I'm about to hop on a plane headed to Alabama (well, Memphis, TN really, where my mom will pick me up), but before I go, I want to express some concern about some of the recent content around here. The goal of good argumentation is to reach what philosopher Jürgen Habermas calls a "rational-critical consensus," or the most reasonable solution to a problem, as the authors of our textbook put it. What that means is this: Interlocutors (participants) in any given discussion need to make a sincere, considerate effort to understand the positions of those who do not agree with them and engage the positions thoughtfully and respectfully. Some of what's up here now is not doing this, a point which has already been discussed here, but one we clearly need to revisit.
So, here's what I'd like you to do before you click "Save" (or "Post" in the case of comments). Ask yourself: Are my words thoughtful, sincere, and respectful? Have I made a good-faith effort to understand the positions of the interlocutors who disagree with me? Could someone who disagrees with my position interpret my words as baiting? Have I represented my own position in a clear, reasonable, well-supported manner that invites a sincere, thoughtful, respectful response from the other participants in the discussion?
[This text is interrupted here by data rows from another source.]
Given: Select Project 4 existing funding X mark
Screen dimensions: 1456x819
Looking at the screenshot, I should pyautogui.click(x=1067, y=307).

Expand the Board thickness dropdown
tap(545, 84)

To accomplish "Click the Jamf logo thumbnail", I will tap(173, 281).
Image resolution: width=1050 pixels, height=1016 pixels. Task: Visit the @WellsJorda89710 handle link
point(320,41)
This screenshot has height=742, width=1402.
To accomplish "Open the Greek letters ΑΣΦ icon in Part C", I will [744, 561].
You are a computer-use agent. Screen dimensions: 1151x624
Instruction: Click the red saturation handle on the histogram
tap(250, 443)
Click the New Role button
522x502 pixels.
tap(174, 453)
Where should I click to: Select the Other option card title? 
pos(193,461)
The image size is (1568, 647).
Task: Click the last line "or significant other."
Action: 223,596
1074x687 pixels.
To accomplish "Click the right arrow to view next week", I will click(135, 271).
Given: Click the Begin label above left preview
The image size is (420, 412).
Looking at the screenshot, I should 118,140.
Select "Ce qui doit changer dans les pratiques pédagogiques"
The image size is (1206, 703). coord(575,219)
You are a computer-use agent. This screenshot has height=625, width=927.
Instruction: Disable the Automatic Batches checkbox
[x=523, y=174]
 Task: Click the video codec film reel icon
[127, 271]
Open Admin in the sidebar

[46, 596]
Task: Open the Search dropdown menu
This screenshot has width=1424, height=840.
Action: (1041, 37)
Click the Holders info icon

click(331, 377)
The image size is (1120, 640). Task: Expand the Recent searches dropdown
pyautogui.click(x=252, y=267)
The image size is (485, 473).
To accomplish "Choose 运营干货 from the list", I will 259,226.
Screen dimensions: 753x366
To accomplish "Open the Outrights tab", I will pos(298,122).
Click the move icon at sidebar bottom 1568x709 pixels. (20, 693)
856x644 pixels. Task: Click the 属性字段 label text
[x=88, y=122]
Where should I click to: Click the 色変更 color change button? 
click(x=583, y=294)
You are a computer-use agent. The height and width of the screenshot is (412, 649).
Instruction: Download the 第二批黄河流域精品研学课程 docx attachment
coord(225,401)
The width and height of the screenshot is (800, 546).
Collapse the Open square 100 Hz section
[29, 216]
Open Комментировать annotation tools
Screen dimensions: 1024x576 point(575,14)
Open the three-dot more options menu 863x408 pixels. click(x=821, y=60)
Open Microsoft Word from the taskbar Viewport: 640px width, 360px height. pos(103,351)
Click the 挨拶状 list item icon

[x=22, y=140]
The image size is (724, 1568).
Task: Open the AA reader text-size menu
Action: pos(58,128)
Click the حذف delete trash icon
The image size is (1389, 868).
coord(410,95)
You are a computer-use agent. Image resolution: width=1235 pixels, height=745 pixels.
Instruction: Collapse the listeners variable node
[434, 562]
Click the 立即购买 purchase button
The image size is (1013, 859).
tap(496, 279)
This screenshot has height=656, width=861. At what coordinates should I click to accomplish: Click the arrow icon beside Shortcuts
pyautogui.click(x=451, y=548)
Here are the examples from class today:
A sound analogy (at least I think so):
Writing is like basketball.
The more essays you write, the more effective, persuasive ones you'll write, just as the more hoops you shoot, the more times you'll get the ball in the basket.
The underlying cause/effect claim being made here is: The time and energy you devote to a given endeavor causes you to become better and more successful at it (also possibly a law-of-averages claim). PLEASE NOTE: I think this is a sound analogy, based primarily on my experience as a writer and as a teacher of writing. Not everyone agrees, though. Some people might argue that writing is a natural talent that one is either born with or not and call my analogy a false analogy, making the counter-analogy that good writing is like eye color: Writing talent is a natural attribute just as having green eyes is a natural attribute. Fair enough...but I happen to think that particular analogy is poppycock.
Now for what canoeguy808 would argue is a false analogy:
The job market is like a field of lilies.
If you go into the field and pick 100 lilies, then cart them over to a field five miles away, you reduce the number of lilies in that field, just as if you pick 100 IT jobs and outsource them to India, there will be fewer jobs in that market.
HOWEVER, Canoeguy808 is arguing that the job market is not like a field of lilies, that the analogy is false and outsourcing some jobs can, in fact, create even more jobs (so you end up with a net job gain). (He'll also, of course, be providing evidence to support this claim, and maybe a counter-analogy? Canoeguy808, what would be a more appropriate analogy for what the job market is like and what outsourcing's effect on the market is?)